ピアノソナタ第17番「テンペスト」-ベートーヴェン-音楽感想文 |
2009-11-15 |
ベートーヴェンのピアノソナタの中では、名前がついていることもあり、有名である。曲想の断絶が際立つ第1楽章、 複付点がもたらす緊張のなかメリスマつきで細く長く歌われる第2楽章、16分音符による見事な無窮動の第3楽章からなる。

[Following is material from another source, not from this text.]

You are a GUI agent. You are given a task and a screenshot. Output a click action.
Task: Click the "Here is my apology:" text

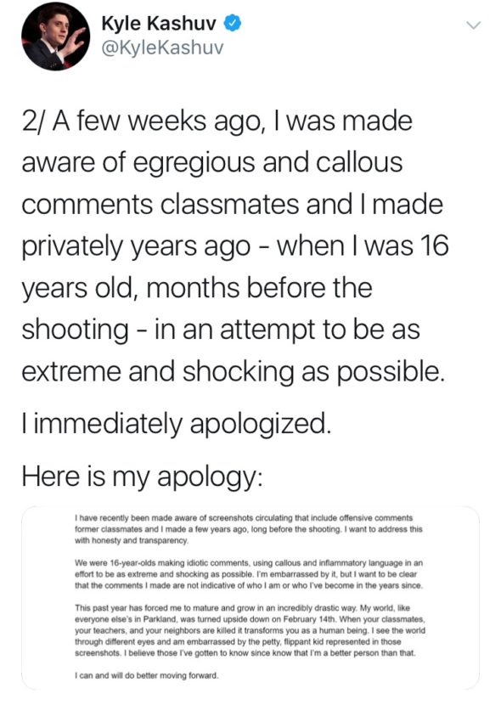[x=143, y=477]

第3楽章が特に有名。むかしの人ならばトレビドラマ「赤いシリーズ」を知っているだろう。そのうちの「赤い激流」では主人公がピアニストで水谷豊が演じていた。 主人公が弾くピアノ曲は私をとりこにした。そのうちのひとつがテンペストの第3楽章だった。 きょう、久しぶりに全曲を弾いたが第1楽章と第2楽章の難しさに愕然とした。第3楽章も難しいのだが昔暗譜をしていたこともあり間違いを無視して強行突破した。 中間部ではページをめくるのも忘れるほど熱中した。弾き終わってこんなことを考えていた。 あれほど練習していたのに、ひょっとして誰にも聞かせていないのではないか、 いや、誰かに聞かせたはずだけれど、誰だったろうか、でもどうでもいいことだ。演奏としては極めて不満だが、 自分で弾けると思い込んでいるうちはまだ、幸せなのだ、と。